Richard Norton Smith wants to give Kansans a behind-the-scenes look at their state’s politics during the past 100 years.

Smith, director of the Dole Institute of Politics at Kansas University, has started an oral history project that, when finished, will use hundreds of interviews to paint a picture of Kansas politics not found in newspaper accounts.

“Wouldn’t it be great to be inside the smoke-filled room?” he asked. “That’s what we’re trying to do  get people in the smoke-filled room to tell us with absolute candor what went on there, why it went on, how it impacted Kansas and the country at the time and what, looking back, is its historical significance.”

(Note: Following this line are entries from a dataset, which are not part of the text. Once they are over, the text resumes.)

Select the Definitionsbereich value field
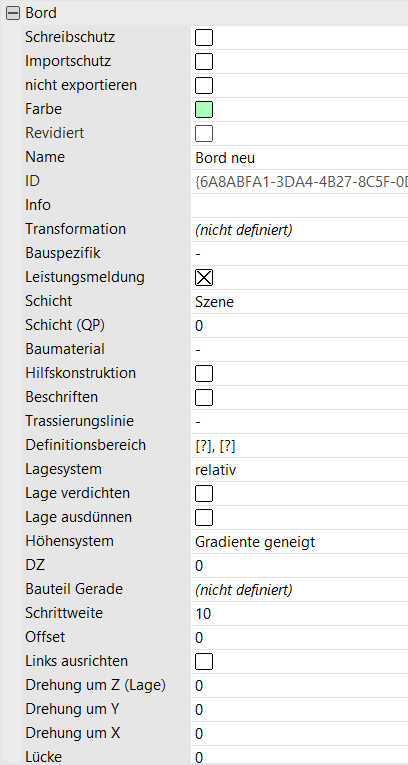The width and height of the screenshot is (408, 765). (x=300, y=446)
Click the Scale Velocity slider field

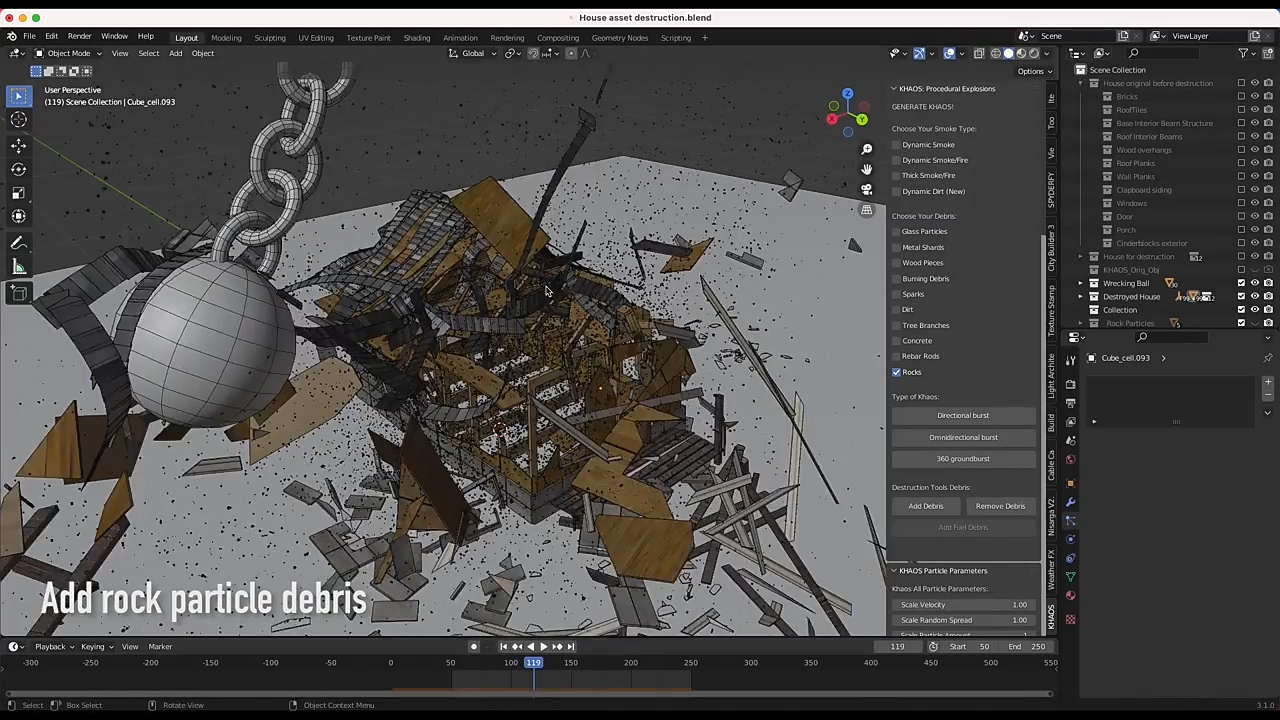coord(963,605)
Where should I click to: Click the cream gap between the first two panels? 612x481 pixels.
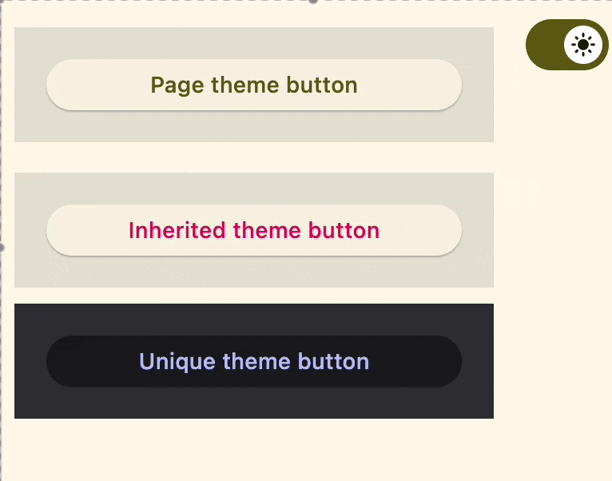(254, 157)
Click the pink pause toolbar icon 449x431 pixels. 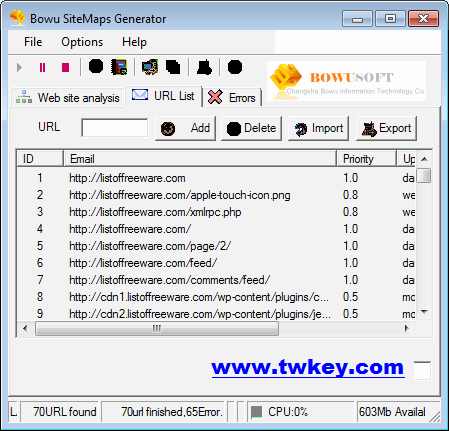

Smith had his first major interview for the project last week, when he sat down for four hours with Gov. Bill Graves to discuss the Republican’s two terms in office. He has another four hours with Graves scheduled Thursday.

But Graves and other former governors won’t be the only targets of questions posed by Smith and retired journalists he’s enlisted to help with the project. They also plan to interview current and former legislators, lobbyists, policymakers, spin doctors, journalists and others involved in 20th-century Kansas politics.

Smith also is planning a second oral history project on the life and politics of Bob Dole, the longtime Kansas senator and presidential candidate.

View of reality

The Dole Institute has collected $500,000 in donations for the projects, including $300,000 from Dwayne Andreas and the Andreas Family Foundation of Mankato, Minn. Andreas, chairman emeritus of Archer-Daniels-Midland Co., is a longtime friend of Dole and a political contributor.

Smith said he hoped to complete the Dole project in five years. The Kansas project will take longer. When completed, transcripts of the interviews will be available at the Dole Institute building under construction on West Campus and may be available online.

“It will illustrate how politics and government have functioned over the last half-century,” Smith said. “It’ll be the contemporary sense of how they truly function, which isn’t always how we’re taught in Civics 101.”

Smith has contacted the four living former Kansas governors  John Anderson Jr., William Avery, John Carlin and Mike Hayden  about the project and said he’s confident all will participate.

Carlin, who served from 1979 to 1987, is now U.S. archivist. He said he’s seen the value of oral histories in his new job.

“We have the records of administration, what the three branches of the government have done,” he said. “This gives another aspect of what happened during the period.”

‘Critically important’

But Carlin said he thought interest in the transcripts would be among researchers, not the general public.

“The potential is there,” he said, “but I’m not saying people are waiting in line (to read the interviews).”

Another former governor, Mike Hayden, said he has had many discussions with former Kansas political players such as Alf Landon and Robert Docking who since have died.

“Governor Avery’s 91, and Gov. Anderson’s in his ’80s,” he said. “I think it’s critically important for them to participate. A lot of that oral history is not recorded.”

Hayden, who was governor from 1987 to 1991 and now is Kansas secretary of wildlife and parks, said he wasn’t sure what he would focus on when interviewed for the project.

“The beauty of this is you get to … do it without the filter of the press and that kind of thing,” Hayden said. “It can be a lot more candid, a lot more personal. You’re going to get more of an insight into people’s private lives than you would reading newspaper accounts.”